-------- Records provided --------

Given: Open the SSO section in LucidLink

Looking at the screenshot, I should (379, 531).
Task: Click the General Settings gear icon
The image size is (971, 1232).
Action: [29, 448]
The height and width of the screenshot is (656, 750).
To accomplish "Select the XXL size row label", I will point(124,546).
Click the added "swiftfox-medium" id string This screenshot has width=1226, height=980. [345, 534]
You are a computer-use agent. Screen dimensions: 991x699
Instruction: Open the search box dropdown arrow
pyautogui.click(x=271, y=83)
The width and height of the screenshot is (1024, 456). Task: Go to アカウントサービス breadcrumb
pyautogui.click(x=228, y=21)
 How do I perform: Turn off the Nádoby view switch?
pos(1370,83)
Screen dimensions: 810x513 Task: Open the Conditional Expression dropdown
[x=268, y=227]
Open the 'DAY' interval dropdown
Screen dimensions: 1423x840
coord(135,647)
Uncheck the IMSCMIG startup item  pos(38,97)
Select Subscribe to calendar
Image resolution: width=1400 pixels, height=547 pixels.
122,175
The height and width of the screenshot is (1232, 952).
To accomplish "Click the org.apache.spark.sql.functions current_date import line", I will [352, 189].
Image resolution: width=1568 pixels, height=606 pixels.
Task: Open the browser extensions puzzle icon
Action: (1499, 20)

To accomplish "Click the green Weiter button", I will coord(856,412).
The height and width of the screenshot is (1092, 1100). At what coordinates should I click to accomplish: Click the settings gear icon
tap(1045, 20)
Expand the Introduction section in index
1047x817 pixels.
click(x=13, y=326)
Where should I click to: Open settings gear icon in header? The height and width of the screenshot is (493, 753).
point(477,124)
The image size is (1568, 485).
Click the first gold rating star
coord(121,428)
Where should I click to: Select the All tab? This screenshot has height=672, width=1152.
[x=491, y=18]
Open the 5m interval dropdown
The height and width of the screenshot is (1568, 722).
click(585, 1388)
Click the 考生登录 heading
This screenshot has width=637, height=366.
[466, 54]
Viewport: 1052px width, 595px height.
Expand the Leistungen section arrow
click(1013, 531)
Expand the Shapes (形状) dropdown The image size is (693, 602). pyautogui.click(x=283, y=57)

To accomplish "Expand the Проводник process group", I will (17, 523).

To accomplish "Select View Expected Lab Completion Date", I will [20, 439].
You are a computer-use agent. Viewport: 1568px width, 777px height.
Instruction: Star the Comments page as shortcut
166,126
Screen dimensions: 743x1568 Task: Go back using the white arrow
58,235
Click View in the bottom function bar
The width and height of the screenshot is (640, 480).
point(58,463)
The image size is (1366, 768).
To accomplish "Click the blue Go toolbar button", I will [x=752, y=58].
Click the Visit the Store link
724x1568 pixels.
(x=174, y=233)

--------

◆ Exercise description
Only the lines from the one containing "1047x817 pixels." through the last line above belong in your answer. Retype them exactly.

◆ Reply to the task
1047x817 pixels.
click(x=13, y=326)
Where should I click to: Open settings gear icon in header? The height and width of the screenshot is (493, 753).
point(477,124)
The image size is (1568, 485).
Click the first gold rating star
coord(121,428)
Where should I click to: Select the All tab? This screenshot has height=672, width=1152.
[x=491, y=18]
Open the 5m interval dropdown
The height and width of the screenshot is (1568, 722).
click(585, 1388)
Click the 考生登录 heading
This screenshot has width=637, height=366.
[466, 54]
Viewport: 1052px width, 595px height.
Expand the Leistungen section arrow
click(1013, 531)
Expand the Shapes (形状) dropdown The image size is (693, 602). pyautogui.click(x=283, y=57)

To accomplish "Expand the Проводник process group", I will (17, 523).

To accomplish "Select View Expected Lab Completion Date", I will [20, 439].
You are a computer-use agent. Viewport: 1568px width, 777px height.
Instruction: Star the Comments page as shortcut
166,126
Screen dimensions: 743x1568 Task: Go back using the white arrow
58,235
Click View in the bottom function bar
The width and height of the screenshot is (640, 480).
point(58,463)
The image size is (1366, 768).
To accomplish "Click the blue Go toolbar button", I will [x=752, y=58].
Click the Visit the Store link
724x1568 pixels.
(x=174, y=233)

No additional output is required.